-- WHAT IS BEING ASKED --
Report each line below that contains the word "agent", and treat uppercase and lowercase as different.

-- PROVIDED INFORMATION --
* BEGIN *

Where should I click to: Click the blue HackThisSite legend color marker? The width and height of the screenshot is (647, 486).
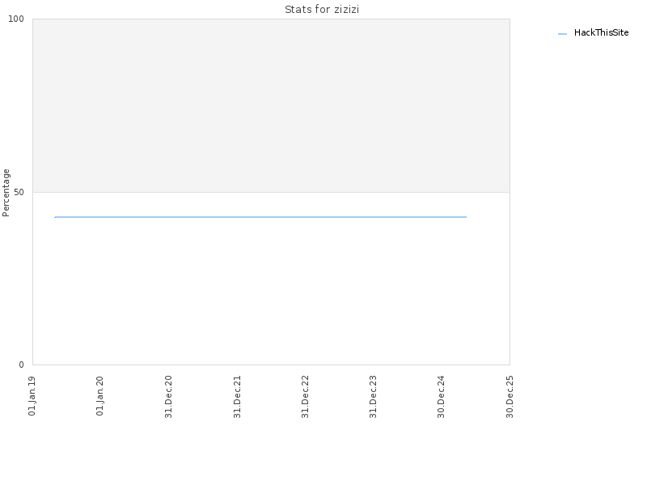[562, 34]
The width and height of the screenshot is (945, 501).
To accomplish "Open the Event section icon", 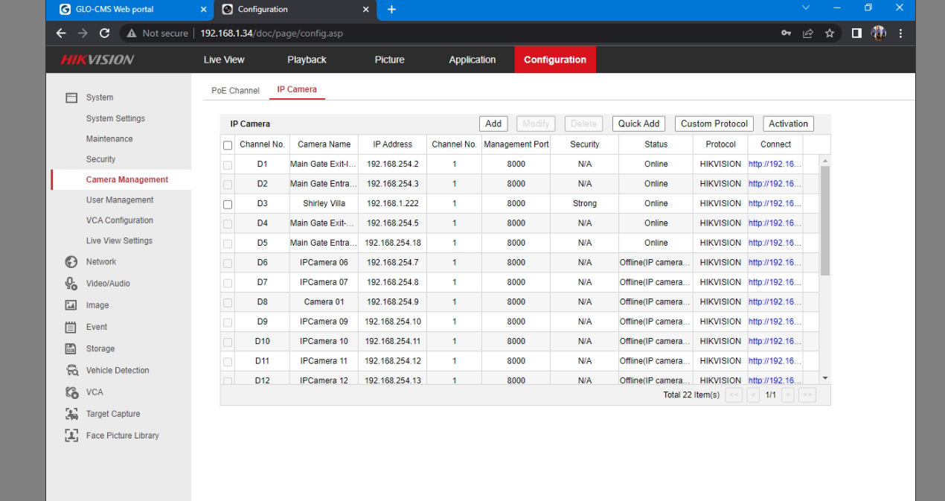I will point(71,327).
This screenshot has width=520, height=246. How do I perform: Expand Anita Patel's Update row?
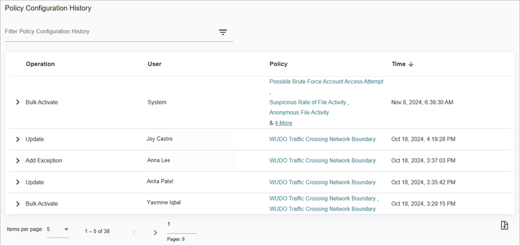pos(18,182)
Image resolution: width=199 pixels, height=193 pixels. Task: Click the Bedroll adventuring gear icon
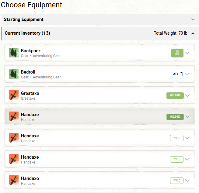[14, 74]
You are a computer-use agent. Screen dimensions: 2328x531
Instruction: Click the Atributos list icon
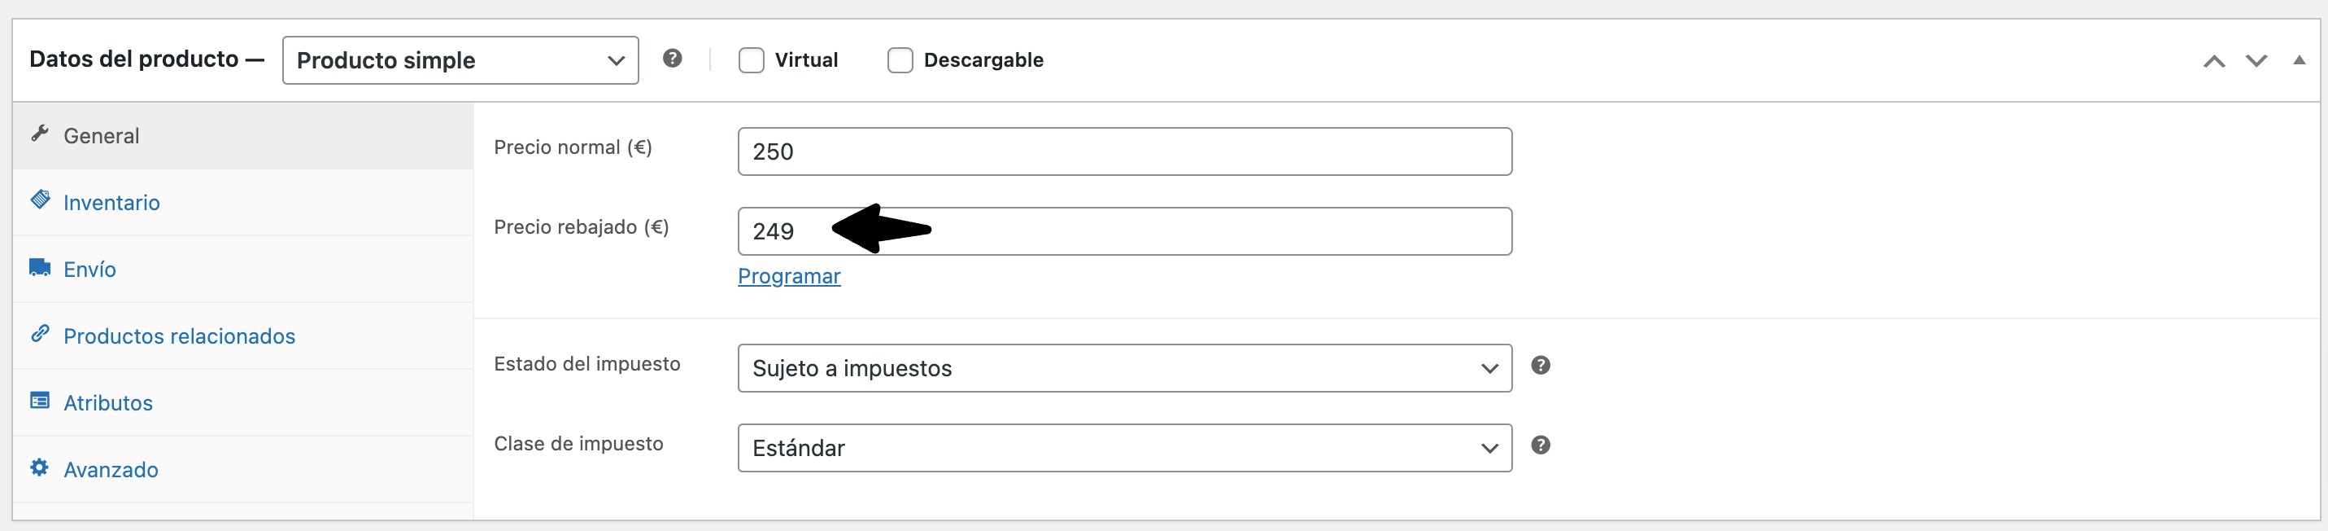pos(40,401)
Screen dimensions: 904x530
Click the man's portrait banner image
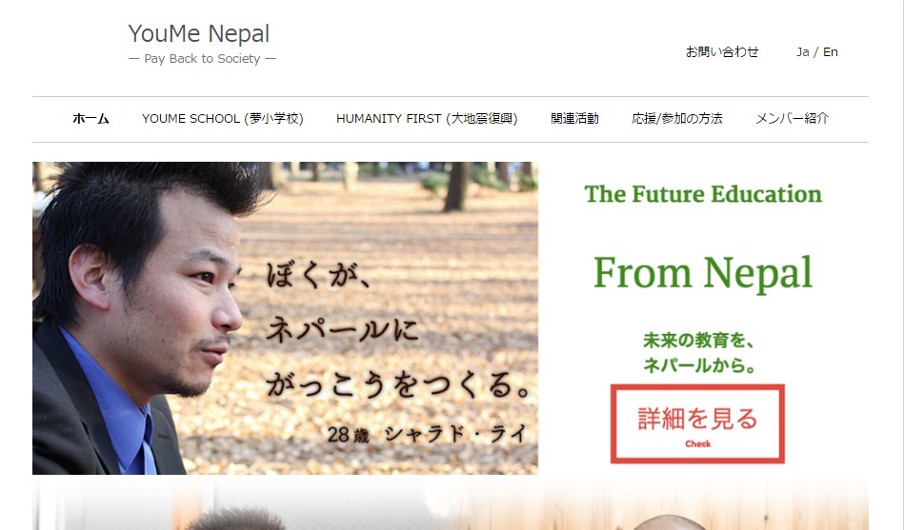(285, 318)
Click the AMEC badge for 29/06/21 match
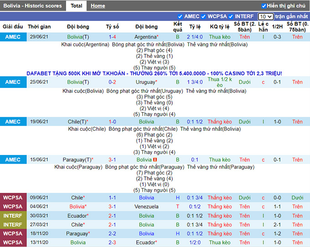Screen dimensions: 310x247 point(12,37)
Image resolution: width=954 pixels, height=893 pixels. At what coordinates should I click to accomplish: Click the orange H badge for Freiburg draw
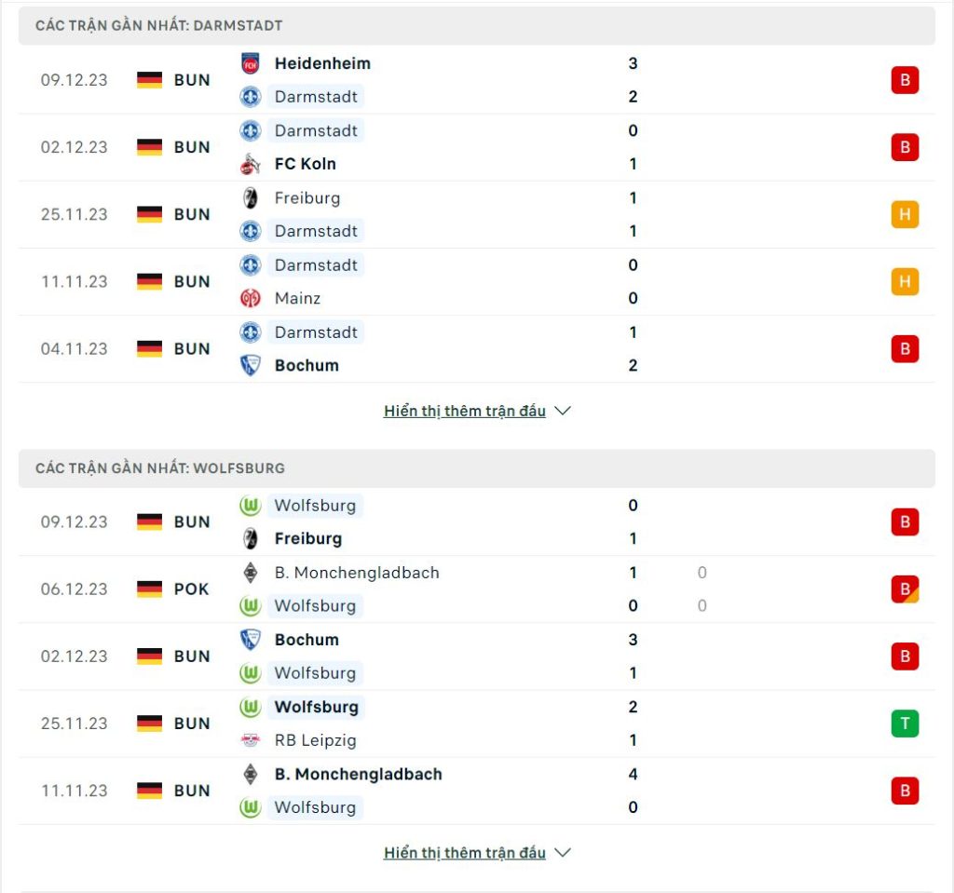click(905, 214)
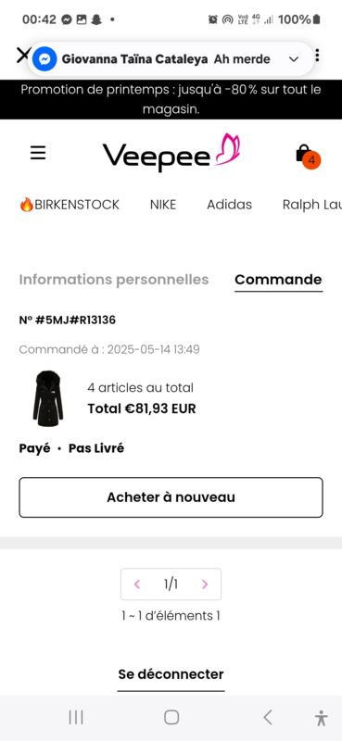This screenshot has width=342, height=741.
Task: Select the Commande tab
Action: [278, 280]
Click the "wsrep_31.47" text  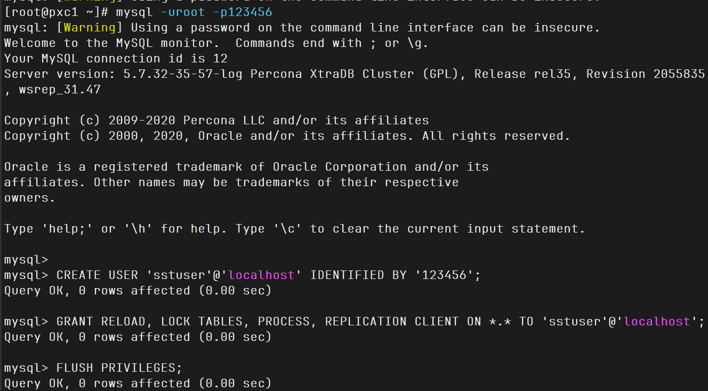point(59,89)
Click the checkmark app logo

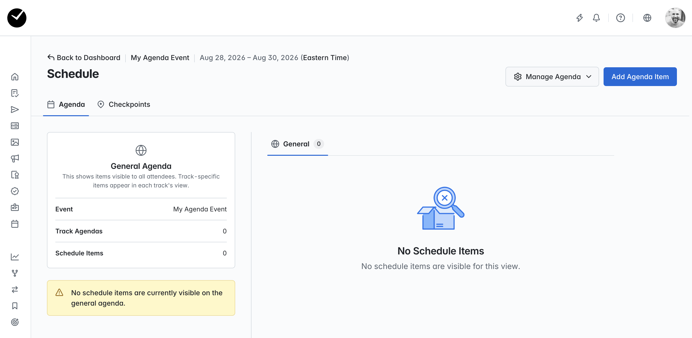[17, 18]
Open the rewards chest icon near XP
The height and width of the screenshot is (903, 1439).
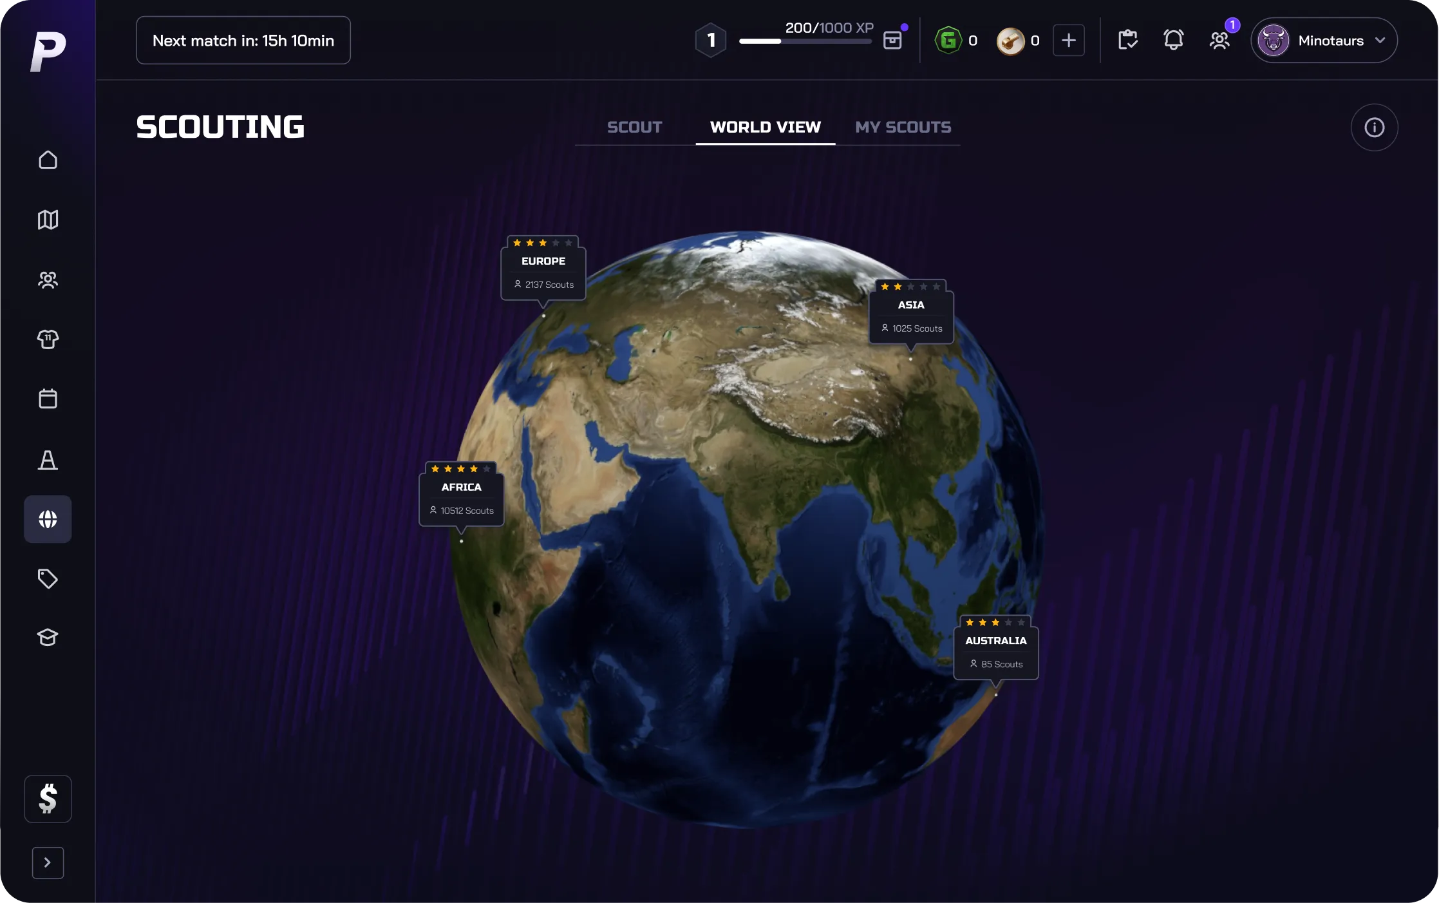(892, 40)
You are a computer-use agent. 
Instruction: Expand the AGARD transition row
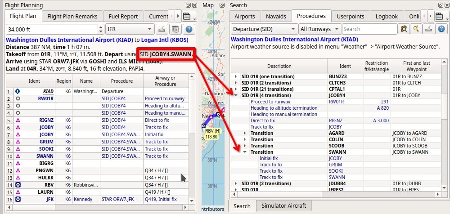(245, 133)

* END *

-- SOLVED EXERCISE --
You are a computer-use agent. Screen dimensions: 2328x531
You are a computer-use agent. 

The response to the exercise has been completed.